Prep your family biz for the next gen

Team meeting (Photo: iStock.com/Jirapong Manustrong)
Photo: iStock.com/Jirapong Manustrong
Team meeting (Photo: iStock.com/Jirapong Manustrong)
(Photo: iStock.com/Jirapong Manustrong)

It’s estimated that family-owned businesses comprise up to 90 percent of all businesses in North America. Many are not adequately preparing to transition leadership to the next generation. According to a recent survey conducted by professional services firm PwC, 43 percent of family businesses had no succession plans in place. This may explain why only one-third of all family businesses survive into the second generation. Succession planning is the first building block.

Why wouldn’t a family business prepare for a smooth transition to the next generation? Not surprisingly, most family businesses are so absorbed in the everyday details that longer-term planning is neglected, according to the PwC study. Strategic planning is the second building block.

Next-gen leaders should be involved in long-term planning. After all, the future that’s being discussed is theirs. However, the PwC study discovered that only 41 percent of next-generation leaders believed their business has a strategy fit for the digital world. Many family businesses with aging leaders have not kept up with technology, leaving future leaders frustrated and concerned. Giving them a seat at the table and a voice is important.

The survey also found that 88 percent of next-gen family business leaders want to leave their stamp and do something special with the business. However, there are some big gaps to overcome for this dream to become a reality. Next-gen leaders often have a gap between their experience and expectations and those of their parents. They also have a credibility gap to overcome as they move from being seen as entitled children to capable leaders. Clarifying expectations for leadership development is the third building block.

Proven strategies

Developing the next generation of leaders is essential to prepare and equip them for success in a future leadership role. There are several proven strategies for doing so.

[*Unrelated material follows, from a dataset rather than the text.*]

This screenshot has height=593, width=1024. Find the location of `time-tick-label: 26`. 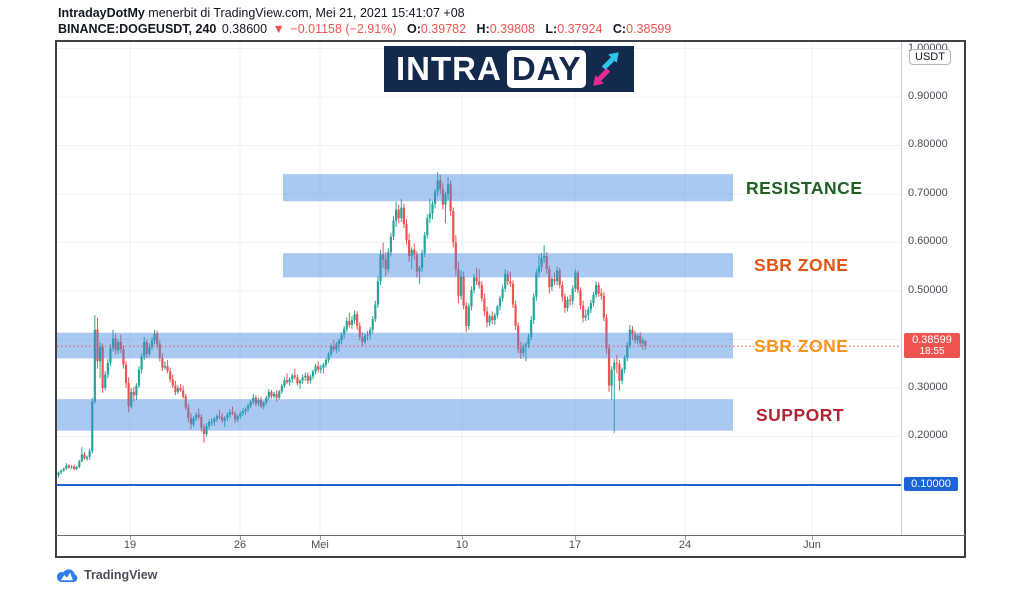

time-tick-label: 26 is located at coordinates (240, 545).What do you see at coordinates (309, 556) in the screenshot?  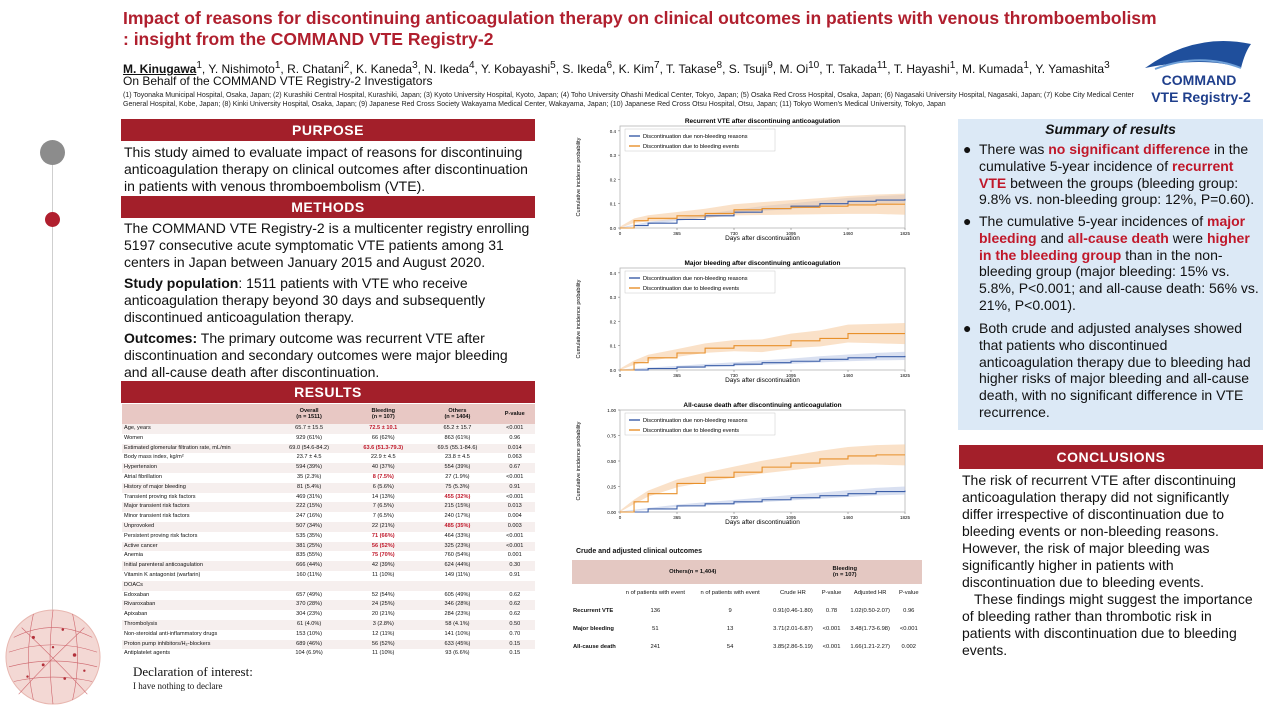 I see `results-cell: 835 (55%)` at bounding box center [309, 556].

The PwC survey found that 70 percent of next gens worked outside of the family business to gain useful experience and earn credibility before joining the family business. This strategy has been used successfully for decades and still makes sense today.

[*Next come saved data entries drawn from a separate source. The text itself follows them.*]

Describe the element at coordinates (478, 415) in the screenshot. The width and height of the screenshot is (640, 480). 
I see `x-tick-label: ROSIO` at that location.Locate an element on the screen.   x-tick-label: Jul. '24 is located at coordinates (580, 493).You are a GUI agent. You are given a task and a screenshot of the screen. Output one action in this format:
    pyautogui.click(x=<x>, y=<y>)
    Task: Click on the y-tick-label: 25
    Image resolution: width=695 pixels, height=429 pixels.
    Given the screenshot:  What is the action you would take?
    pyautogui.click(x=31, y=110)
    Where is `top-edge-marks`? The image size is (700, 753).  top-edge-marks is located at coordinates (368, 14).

According to a Harvard Business Review study, family business leaders should focus on the next generation, not the next quarter. More than 40 percent of the companies in the study included members of the next generation on their boards and committees in order to nurture their business and management skills. This will be different in every business. Where might you be able to include the next gen in high-level strategy discussions and critical decisions?

Another developmental strategy is to provide professional coaching for future leaders. The benefits of coaching have been well documented. A well-matched coach accelerates personal development, growth and preparedness for what lies ahead. In a family business, a coach also offers a fresh perspective from outside of the business and outside of the family.

The fourth building block is to establish sound business practices. In many family businesses, there are a handful of areas that have been neglected and that aren’t up to par. For whatever reason, these areas have been allowed to be underdeveloped. However, in preparing for transition, it would be wise to take a fresh look at all areas of the business. Identify areas that need to be improved, roll up your sleeves and get going.

Almost every business I work with has at least one area of blatant deficiency that’s begging for attention. Sometimes these areas are taboo topics. I see this often in family businesses. Nobody wants to tell pops the truth. The problem is the taboo topic might be exactly what’s holding back the business. As part of a transition plan, perhaps now is the right time to have open and honest conversations.

You may have noticed that the title of this article did not include the words “easy” or “simple.” These four building blocks require commitment and investment. Are you ready and willing to do what it takes to prepare your family business for the next generation?